TASK DESCRIPTION.
Using the records below, give again exactly the lines from the line that contains "Task: Click the help icon beside Regex" through the line that contains "Viewport: 973px width, 720px height.", both ends included, and only those.

MATERIAL FOR THIS EXERCISE.

━━━━━━

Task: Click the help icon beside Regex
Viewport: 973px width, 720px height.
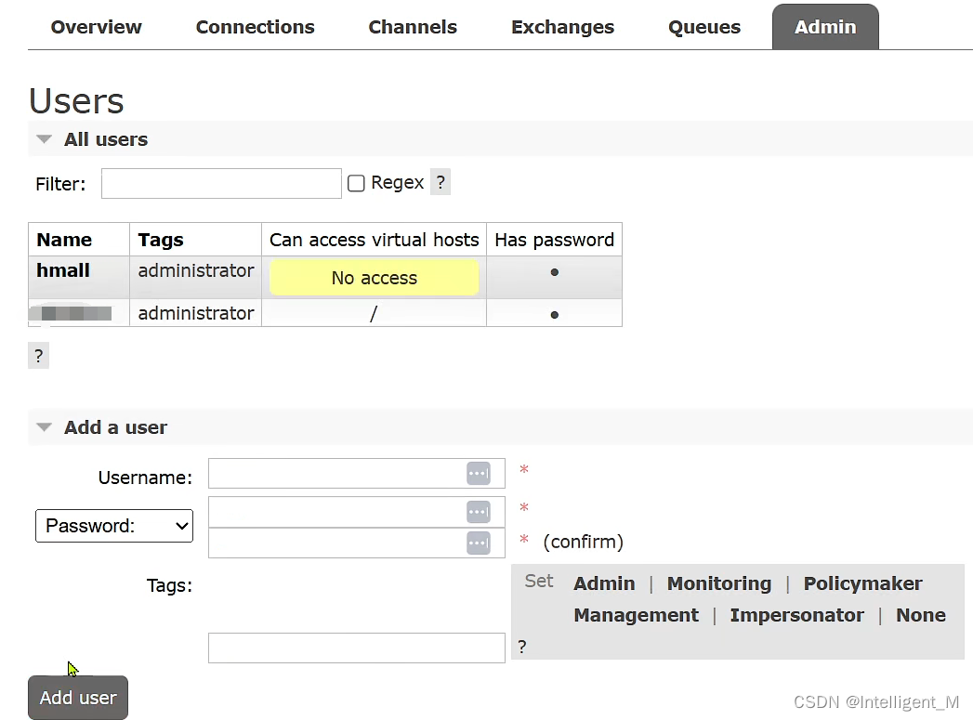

━━━━━━

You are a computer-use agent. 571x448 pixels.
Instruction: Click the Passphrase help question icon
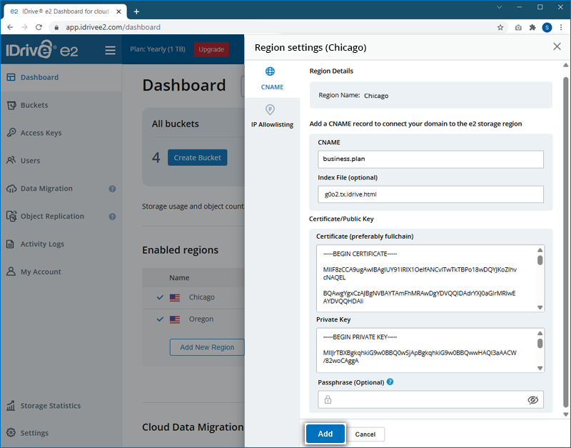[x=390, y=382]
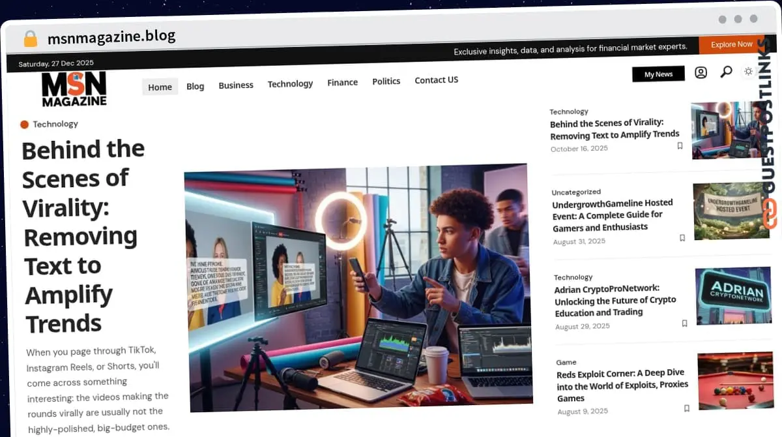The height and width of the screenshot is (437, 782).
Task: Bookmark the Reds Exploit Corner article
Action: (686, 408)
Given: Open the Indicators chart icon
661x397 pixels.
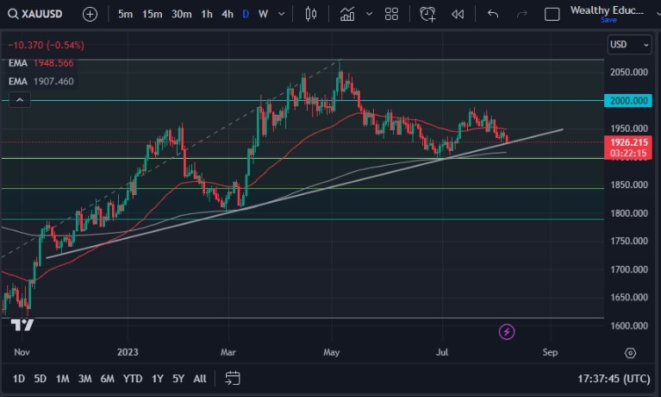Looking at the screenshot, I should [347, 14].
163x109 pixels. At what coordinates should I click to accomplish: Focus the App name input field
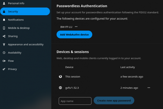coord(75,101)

━━━━━━

SOLUTION TO THE EXERCISE.
Task: Click the help icon beside Regex
Viewport: 973px width, 720px height.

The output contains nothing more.